◆ REQUIRED WORK:
Update the stretch of data from the line containing "You are a computer-use agent. Screen dimensions: 1130x608" through the line containing "pyautogui.click(x=1911, y=591)" by replacing "Scroll Lock" with "Word Wrap". Reproduce those lines with everything else unchanged.

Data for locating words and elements
(begin)

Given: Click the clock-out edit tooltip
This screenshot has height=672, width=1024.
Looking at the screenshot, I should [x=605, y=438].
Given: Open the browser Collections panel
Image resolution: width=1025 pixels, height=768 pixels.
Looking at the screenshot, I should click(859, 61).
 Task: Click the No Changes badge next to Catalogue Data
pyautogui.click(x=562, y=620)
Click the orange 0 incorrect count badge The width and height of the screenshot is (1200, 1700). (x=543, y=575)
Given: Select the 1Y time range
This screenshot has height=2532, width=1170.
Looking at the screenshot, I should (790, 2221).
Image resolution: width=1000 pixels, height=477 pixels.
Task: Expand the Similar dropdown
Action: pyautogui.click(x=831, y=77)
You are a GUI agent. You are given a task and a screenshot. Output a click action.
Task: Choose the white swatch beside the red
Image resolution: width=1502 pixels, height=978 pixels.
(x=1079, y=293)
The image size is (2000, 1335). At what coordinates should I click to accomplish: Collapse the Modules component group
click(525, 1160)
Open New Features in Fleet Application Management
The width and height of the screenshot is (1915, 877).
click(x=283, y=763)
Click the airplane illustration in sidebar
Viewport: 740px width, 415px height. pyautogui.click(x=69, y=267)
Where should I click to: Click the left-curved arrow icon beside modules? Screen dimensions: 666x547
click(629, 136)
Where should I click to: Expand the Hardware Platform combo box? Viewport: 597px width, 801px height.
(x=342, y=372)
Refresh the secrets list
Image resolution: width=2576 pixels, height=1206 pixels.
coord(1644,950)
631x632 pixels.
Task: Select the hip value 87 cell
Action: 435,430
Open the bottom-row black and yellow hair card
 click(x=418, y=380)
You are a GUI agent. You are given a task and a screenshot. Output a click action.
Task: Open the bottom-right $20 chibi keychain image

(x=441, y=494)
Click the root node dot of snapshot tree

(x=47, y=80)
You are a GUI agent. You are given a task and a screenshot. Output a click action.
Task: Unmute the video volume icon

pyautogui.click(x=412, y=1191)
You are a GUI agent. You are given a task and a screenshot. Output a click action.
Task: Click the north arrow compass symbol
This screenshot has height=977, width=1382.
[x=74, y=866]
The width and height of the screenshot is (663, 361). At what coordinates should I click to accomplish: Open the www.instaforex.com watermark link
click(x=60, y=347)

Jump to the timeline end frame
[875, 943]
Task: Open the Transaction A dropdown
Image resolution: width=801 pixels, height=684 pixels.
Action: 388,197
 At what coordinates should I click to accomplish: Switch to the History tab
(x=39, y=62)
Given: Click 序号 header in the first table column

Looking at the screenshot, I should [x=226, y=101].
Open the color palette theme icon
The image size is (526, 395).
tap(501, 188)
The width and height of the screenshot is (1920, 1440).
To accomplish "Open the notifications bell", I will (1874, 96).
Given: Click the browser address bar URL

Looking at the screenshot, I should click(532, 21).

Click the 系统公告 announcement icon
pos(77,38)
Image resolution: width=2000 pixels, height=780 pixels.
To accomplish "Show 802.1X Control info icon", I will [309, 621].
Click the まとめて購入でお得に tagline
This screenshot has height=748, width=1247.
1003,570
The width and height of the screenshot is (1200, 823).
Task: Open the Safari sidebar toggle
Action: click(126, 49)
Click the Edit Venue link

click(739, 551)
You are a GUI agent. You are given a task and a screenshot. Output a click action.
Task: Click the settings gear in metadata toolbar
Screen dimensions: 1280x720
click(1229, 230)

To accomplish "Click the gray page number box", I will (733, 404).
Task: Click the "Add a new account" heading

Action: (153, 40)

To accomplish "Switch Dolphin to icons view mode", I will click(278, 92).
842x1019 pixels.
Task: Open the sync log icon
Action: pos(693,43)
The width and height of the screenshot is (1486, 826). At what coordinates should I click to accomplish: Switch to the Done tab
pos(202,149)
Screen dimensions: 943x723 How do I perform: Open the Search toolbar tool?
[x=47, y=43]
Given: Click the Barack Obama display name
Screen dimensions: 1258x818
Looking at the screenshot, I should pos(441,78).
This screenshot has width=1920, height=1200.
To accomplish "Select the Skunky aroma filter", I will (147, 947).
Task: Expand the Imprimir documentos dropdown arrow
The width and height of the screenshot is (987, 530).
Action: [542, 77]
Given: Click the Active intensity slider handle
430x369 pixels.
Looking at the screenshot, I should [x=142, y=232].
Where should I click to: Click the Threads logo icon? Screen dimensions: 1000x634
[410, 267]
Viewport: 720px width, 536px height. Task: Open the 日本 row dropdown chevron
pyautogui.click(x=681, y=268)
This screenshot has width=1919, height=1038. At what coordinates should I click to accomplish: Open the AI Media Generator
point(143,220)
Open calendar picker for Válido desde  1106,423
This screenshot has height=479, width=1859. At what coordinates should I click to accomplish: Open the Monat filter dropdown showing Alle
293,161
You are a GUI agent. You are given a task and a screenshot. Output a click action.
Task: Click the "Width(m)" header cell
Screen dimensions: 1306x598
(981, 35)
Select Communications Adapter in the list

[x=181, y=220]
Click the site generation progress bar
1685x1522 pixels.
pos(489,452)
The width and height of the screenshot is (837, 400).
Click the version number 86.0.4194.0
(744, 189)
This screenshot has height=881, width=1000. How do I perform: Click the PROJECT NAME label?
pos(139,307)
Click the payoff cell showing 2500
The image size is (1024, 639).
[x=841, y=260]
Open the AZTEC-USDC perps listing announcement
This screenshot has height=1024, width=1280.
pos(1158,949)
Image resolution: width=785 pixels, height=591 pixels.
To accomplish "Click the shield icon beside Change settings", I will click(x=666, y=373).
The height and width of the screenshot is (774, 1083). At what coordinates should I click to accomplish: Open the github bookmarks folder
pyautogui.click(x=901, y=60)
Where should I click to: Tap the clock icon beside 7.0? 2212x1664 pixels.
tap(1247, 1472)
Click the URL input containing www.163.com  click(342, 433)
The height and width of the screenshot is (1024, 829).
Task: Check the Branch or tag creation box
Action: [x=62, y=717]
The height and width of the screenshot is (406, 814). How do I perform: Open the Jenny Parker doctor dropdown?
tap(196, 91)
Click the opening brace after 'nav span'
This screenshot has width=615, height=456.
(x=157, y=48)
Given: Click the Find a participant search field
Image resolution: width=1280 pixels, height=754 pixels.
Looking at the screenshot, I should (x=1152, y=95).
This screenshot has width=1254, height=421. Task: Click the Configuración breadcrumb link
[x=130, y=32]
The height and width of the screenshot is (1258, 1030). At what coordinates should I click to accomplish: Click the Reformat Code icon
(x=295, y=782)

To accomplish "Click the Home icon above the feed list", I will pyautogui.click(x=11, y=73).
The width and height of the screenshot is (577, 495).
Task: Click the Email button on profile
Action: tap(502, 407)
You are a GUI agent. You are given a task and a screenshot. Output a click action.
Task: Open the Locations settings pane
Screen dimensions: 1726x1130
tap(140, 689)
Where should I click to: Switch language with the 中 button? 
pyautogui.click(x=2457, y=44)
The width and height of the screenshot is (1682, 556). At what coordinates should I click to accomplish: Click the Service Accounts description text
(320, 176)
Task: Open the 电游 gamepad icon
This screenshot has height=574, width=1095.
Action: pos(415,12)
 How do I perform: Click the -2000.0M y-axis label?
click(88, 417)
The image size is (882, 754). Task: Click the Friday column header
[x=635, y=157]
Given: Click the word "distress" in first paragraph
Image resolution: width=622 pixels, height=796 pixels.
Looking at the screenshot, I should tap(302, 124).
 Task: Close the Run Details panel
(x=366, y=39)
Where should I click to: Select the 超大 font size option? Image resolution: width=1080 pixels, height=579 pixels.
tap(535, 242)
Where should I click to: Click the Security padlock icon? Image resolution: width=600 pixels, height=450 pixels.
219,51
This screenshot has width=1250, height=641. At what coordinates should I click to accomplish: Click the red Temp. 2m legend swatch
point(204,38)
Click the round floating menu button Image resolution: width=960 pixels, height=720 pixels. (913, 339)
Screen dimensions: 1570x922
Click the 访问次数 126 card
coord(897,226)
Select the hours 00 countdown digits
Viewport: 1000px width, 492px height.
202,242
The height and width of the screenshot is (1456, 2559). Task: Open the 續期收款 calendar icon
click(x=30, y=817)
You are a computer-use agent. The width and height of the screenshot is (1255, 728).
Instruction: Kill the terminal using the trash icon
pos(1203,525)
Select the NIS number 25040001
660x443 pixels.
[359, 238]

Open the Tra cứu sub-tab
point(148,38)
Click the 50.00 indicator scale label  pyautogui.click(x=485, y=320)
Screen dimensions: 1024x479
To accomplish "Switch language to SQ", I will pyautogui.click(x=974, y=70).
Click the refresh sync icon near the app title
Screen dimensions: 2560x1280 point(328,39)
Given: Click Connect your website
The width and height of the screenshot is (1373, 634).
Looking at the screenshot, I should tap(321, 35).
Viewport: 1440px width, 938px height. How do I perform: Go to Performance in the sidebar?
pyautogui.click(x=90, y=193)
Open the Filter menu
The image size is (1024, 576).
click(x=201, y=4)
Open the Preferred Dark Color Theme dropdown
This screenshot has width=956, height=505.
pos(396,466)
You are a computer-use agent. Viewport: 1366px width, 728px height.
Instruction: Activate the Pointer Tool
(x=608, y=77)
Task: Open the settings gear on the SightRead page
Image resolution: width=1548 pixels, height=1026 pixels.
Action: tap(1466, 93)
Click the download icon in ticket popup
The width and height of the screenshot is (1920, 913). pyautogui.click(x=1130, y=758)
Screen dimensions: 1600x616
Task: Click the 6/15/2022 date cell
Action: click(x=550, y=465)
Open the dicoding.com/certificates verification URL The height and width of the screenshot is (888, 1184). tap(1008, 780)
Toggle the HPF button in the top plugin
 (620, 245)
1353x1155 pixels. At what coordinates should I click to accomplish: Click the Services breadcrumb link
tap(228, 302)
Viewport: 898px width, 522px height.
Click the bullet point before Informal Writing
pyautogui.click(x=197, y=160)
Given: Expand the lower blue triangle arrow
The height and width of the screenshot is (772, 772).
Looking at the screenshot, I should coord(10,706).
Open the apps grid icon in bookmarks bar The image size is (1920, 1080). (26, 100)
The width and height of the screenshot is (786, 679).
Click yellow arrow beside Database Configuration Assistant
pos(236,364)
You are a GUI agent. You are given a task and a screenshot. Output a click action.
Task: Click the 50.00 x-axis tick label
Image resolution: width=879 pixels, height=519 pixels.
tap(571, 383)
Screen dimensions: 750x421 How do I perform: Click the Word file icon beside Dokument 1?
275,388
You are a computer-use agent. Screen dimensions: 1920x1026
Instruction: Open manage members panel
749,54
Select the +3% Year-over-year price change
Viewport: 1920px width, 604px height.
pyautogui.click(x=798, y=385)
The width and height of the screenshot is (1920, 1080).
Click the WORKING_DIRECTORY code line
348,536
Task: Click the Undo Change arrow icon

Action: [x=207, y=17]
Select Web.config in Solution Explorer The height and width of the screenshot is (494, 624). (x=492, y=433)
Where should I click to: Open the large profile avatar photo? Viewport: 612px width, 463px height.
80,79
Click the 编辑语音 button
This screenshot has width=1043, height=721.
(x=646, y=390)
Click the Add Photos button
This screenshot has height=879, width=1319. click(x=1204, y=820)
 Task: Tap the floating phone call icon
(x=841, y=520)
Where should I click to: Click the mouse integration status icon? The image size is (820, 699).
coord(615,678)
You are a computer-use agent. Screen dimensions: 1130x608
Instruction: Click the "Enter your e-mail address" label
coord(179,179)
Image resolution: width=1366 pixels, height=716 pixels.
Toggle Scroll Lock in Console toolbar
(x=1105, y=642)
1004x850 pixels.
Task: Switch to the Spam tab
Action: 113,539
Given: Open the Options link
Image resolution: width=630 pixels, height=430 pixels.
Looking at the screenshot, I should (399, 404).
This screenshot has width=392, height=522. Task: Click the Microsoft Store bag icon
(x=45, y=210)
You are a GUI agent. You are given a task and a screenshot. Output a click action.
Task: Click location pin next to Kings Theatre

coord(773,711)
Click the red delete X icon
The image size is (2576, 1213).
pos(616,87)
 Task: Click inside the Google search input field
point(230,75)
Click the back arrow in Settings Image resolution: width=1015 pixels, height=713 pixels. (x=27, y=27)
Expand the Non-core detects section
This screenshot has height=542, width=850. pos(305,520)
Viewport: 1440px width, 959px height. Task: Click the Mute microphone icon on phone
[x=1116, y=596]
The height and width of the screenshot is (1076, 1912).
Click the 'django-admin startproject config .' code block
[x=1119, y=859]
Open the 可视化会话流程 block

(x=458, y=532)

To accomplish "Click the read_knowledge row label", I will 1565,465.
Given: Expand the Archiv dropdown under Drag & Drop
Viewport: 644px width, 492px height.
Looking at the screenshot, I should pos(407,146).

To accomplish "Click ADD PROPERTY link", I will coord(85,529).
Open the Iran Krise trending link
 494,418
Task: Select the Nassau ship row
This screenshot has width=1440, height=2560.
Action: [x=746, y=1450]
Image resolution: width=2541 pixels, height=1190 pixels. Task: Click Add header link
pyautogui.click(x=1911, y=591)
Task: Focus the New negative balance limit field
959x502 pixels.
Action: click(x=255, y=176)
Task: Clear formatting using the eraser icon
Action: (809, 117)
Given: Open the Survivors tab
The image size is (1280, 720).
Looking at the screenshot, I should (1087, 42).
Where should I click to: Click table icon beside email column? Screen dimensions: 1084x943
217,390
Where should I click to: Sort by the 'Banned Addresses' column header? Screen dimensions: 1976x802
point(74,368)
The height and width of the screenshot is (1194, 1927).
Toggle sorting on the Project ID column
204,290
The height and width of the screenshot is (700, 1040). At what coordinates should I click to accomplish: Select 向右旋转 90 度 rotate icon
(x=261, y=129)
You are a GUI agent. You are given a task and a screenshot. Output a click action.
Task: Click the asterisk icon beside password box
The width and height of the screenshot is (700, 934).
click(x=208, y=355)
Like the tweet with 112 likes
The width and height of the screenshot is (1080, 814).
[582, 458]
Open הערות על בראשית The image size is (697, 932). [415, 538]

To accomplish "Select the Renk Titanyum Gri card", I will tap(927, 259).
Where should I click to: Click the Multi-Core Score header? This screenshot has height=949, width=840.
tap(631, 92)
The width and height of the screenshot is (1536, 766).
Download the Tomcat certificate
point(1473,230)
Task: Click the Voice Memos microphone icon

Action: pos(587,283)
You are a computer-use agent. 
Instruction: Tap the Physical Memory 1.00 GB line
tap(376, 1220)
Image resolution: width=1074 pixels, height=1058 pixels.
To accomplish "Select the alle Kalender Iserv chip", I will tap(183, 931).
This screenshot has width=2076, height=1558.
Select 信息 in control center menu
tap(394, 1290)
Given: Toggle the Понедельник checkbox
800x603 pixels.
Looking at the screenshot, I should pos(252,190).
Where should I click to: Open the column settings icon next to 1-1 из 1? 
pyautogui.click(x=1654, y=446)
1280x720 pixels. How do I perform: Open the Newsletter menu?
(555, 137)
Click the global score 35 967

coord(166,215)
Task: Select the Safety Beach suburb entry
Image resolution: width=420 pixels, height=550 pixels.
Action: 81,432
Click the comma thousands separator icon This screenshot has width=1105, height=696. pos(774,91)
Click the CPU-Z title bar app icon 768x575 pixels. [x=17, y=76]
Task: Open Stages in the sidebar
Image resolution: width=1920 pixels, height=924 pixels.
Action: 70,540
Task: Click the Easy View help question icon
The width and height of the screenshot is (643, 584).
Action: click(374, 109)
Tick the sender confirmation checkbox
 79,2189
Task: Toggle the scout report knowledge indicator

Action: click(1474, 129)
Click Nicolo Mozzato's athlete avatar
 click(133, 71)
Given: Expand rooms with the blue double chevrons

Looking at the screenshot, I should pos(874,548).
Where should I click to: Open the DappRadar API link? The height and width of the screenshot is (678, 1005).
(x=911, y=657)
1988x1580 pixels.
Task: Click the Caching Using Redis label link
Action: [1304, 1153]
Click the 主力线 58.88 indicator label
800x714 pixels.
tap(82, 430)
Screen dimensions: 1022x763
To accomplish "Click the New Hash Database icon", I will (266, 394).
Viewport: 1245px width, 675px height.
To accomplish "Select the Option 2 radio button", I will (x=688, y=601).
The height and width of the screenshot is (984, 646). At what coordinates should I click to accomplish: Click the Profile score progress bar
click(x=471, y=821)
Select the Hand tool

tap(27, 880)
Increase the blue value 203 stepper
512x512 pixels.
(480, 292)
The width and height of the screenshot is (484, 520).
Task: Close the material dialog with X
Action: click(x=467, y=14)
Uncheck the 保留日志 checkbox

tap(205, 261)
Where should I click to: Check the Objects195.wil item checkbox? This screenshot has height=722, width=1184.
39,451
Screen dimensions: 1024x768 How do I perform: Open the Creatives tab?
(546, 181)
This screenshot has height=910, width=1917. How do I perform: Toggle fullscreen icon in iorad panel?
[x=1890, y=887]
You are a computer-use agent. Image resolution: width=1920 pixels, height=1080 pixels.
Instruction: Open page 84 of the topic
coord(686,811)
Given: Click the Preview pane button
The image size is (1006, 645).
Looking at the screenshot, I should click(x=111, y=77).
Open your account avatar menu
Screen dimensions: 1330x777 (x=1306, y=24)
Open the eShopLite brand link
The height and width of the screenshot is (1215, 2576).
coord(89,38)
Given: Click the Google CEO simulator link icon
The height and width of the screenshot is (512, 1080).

(end)

◆ FINISHED TASK:
You are a computer-use agent. Screen dimensions: 1130x608
Instruction: Click the "Enter your e-mail address" label
coord(179,179)
Image resolution: width=1366 pixels, height=716 pixels.
Toggle Word Wrap in Console toolbar
(x=1105, y=642)
1004x850 pixels.
Task: Switch to the Spam tab
Action: 113,539
Given: Open the Options link
Image resolution: width=630 pixels, height=430 pixels.
Looking at the screenshot, I should (399, 404).
This screenshot has width=392, height=522. Task: Click the Microsoft Store bag icon
(x=45, y=210)
You are a GUI agent. You are given a task and a screenshot. Output a click action.
Task: Click location pin next to Kings Theatre

coord(773,711)
Click the red delete X icon
The image size is (2576, 1213).
pos(616,87)
 Task: Click inside the Google search input field
point(230,75)
Click the back arrow in Settings Image resolution: width=1015 pixels, height=713 pixels. (x=27, y=27)
Expand the Non-core detects section
This screenshot has height=542, width=850. pos(305,520)
Viewport: 1440px width, 959px height. Task: Click the Mute microphone icon on phone
[x=1116, y=596]
The height and width of the screenshot is (1076, 1912).
Click the 'django-admin startproject config .' code block
[x=1119, y=859]
Open the 可视化会话流程 block

(x=458, y=532)

To accomplish "Click the read_knowledge row label", I will 1565,465.
Given: Expand the Archiv dropdown under Drag & Drop
Viewport: 644px width, 492px height.
Looking at the screenshot, I should pos(407,146).

To accomplish "Click ADD PROPERTY link", I will coord(85,529).
Open the Iran Krise trending link
 494,418
Task: Select the Nassau ship row
This screenshot has width=1440, height=2560.
Action: [x=746, y=1450]
Image resolution: width=2541 pixels, height=1190 pixels. Task: Click Add header link
pyautogui.click(x=1911, y=591)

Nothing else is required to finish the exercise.